La respuesta de Oberón fue inesperada. Estalló en una larga y fría risa, el sonido resonando contra las paredes de piedra y perturbando a todos en la sala. Cuando finalmente se detuvo, sus ojos estaban más fríos que nunca mientras se dirigía a ellos:

—¿Desde cuándo la realeza se inclina ante las demandas de las masas? —preguntó con dureza.

—¿Qué? —logró balbucear uno de los ministros, su voz vacilante.

—Si la familia real cediera ante cada demanda de las masas, ¿seguiríamos teniendo nuestra autoridad? —La voz del Rey Oberón era como un látigo, cada palabra cortando el aire con precisión—. ¿Seguiríamos comandando respeto si fuéramos gobernados por los caprichos del pueblo común?

Los ministros estaban desconcertados, su confianza previa ahora debilitada.
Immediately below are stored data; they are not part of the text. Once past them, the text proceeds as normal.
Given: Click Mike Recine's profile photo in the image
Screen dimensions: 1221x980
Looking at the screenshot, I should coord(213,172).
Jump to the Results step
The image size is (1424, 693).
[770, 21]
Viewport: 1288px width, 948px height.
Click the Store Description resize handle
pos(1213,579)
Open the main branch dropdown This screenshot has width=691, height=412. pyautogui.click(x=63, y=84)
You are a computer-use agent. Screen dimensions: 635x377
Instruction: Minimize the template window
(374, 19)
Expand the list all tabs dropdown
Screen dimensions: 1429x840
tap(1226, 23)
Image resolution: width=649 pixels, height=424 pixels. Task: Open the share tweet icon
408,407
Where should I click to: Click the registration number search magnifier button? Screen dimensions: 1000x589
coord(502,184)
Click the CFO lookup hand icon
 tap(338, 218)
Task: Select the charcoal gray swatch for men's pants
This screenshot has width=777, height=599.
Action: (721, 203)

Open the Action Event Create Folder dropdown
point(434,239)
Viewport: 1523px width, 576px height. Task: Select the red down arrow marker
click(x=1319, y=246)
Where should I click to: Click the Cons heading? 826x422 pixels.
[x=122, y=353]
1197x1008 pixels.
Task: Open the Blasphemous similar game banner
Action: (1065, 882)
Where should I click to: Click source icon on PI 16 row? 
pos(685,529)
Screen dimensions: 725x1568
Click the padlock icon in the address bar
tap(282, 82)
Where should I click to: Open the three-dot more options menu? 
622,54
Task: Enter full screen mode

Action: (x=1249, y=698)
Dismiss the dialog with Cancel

Uno de ellos, Lord Omani, intentó reunir una defensa:

—Su Majestad, esto es…

Pero Oberón lo interrumpió con una oscura mirada:

—Y usted, Lord Omani —dijo con veneno en su voz—, ¿compensó a las masas cuando acosó sexualmente a esa humana? ¿Cuando la maltrató y la mandó lejos de su mansión porque se atrevió a hablar?

De inmediato, la mandíbula de Lord Omani cayó en shock. La sala cayó en un silencio sepulcral y los ministros que habían estado tan ansiosos por condenar a Aldric ahora se encontraban cuestionando su posición. El rey acababa de exponer a uno de los suyos, recordándoles que ninguno de ellos estaba libre de pecado.